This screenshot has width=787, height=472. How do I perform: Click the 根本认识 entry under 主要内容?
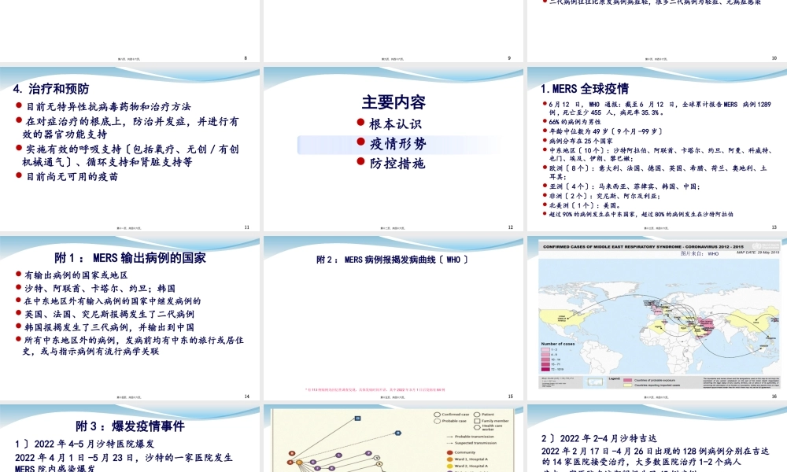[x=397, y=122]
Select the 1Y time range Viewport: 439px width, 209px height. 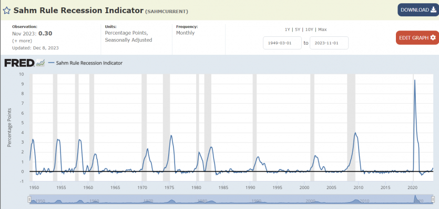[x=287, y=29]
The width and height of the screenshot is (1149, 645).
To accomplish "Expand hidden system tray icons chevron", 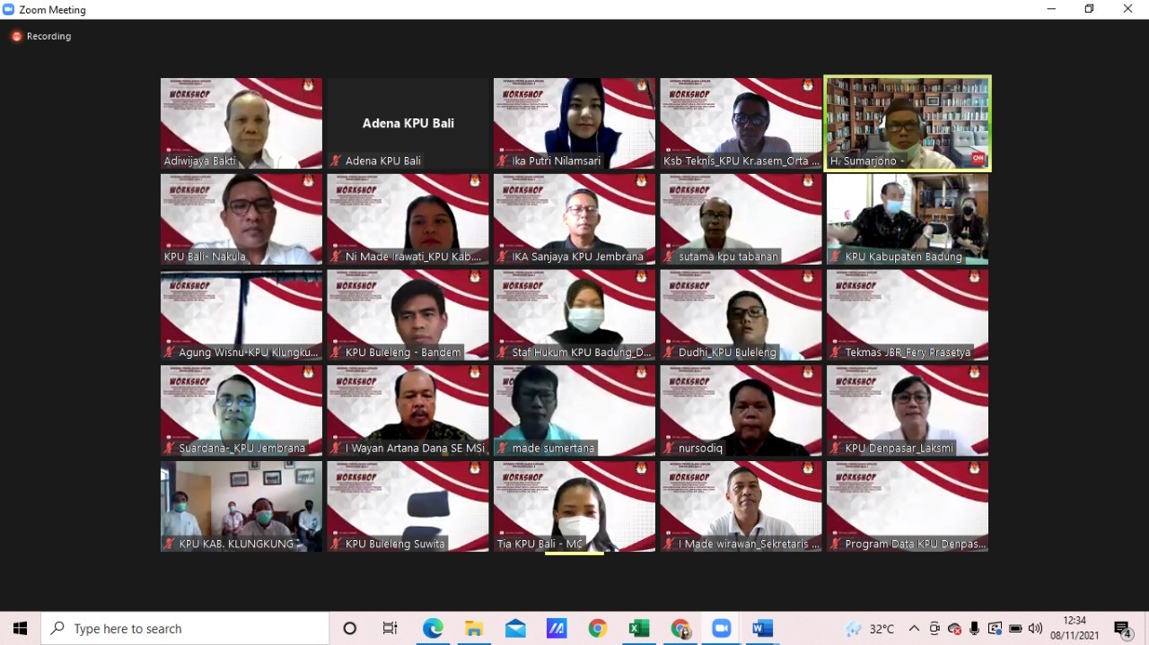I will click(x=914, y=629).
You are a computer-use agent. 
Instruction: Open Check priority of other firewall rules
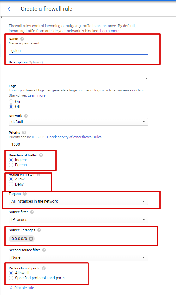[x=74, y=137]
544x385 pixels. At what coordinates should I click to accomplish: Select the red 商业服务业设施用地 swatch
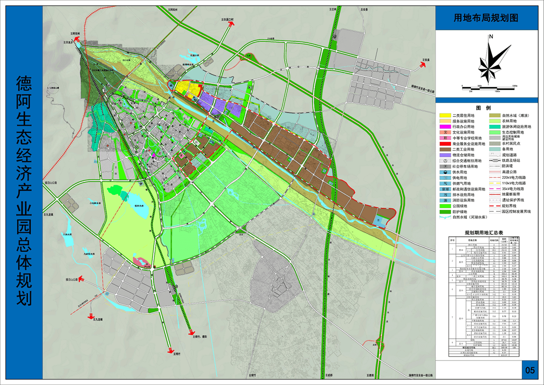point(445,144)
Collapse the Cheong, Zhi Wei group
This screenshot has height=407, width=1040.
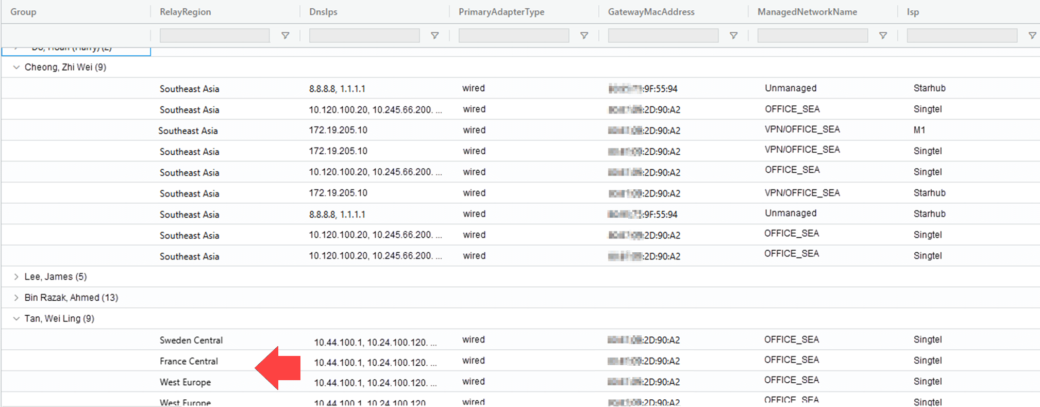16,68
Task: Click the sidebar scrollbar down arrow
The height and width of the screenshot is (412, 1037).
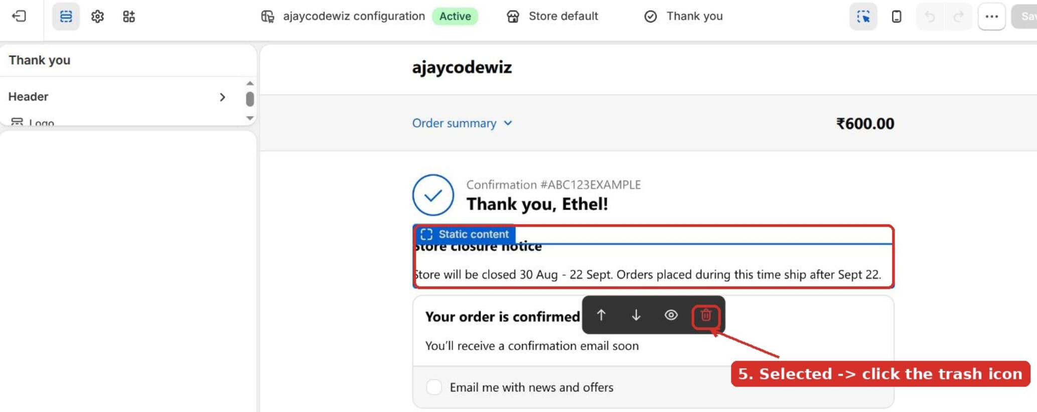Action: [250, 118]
=====
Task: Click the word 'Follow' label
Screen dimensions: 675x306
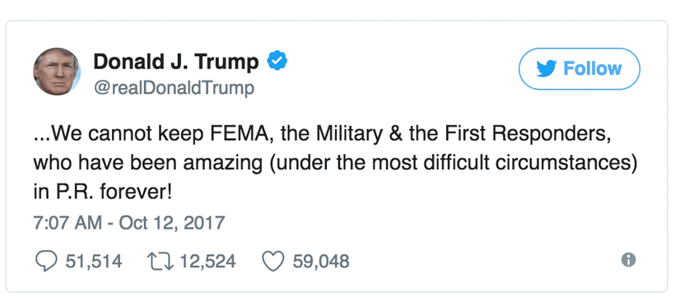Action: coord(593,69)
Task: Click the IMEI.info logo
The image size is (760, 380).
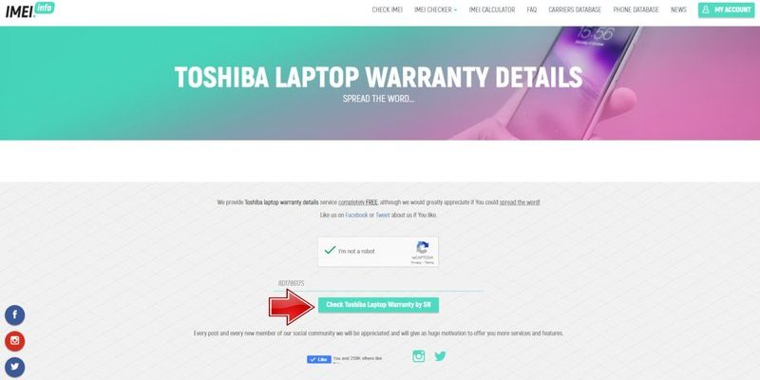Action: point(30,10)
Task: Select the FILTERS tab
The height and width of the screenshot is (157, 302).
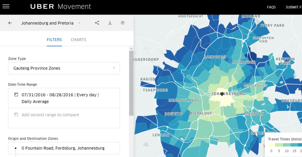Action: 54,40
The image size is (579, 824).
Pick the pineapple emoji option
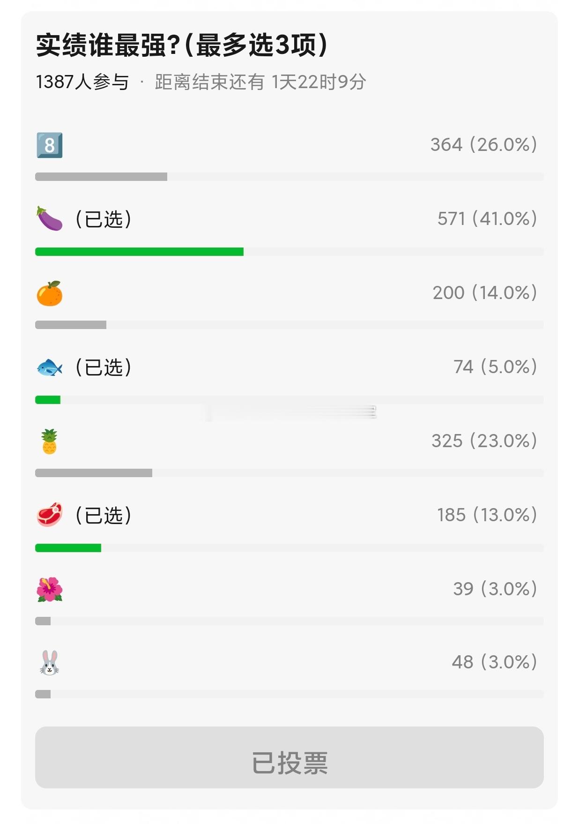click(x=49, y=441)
=====
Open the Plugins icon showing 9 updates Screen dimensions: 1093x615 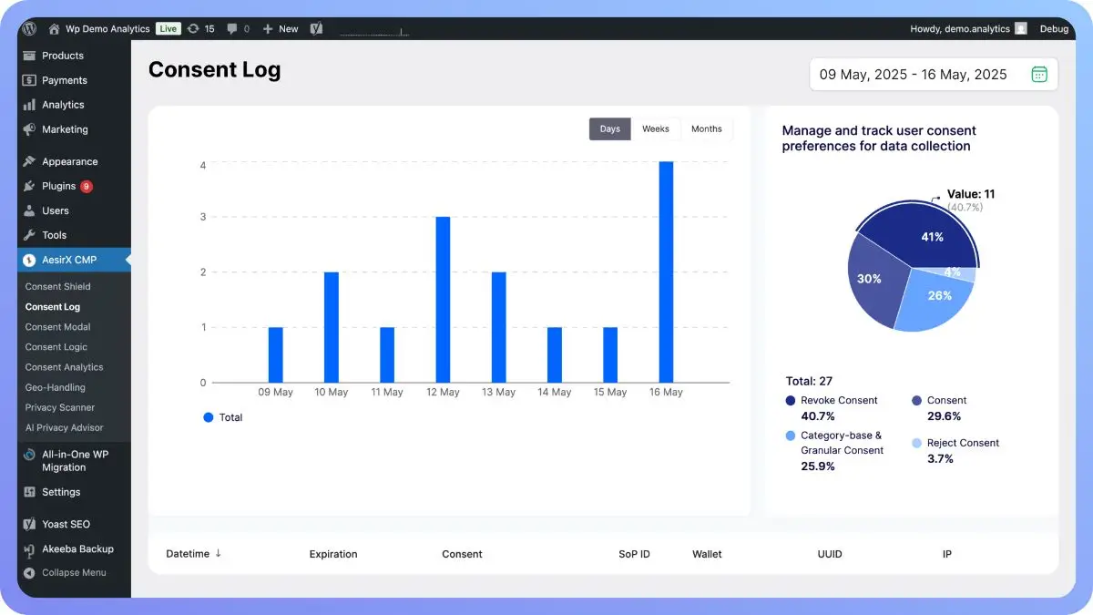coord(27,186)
=====
Find the string "Task" in the entries above. Copy each line where it occurs.

**Expected output:**
Task: Click the sidebar scrollbar down arrow
Task: Click the word 'Follow' label
Task: Click the IMEI.info logo
Task: Select the FILTERS tab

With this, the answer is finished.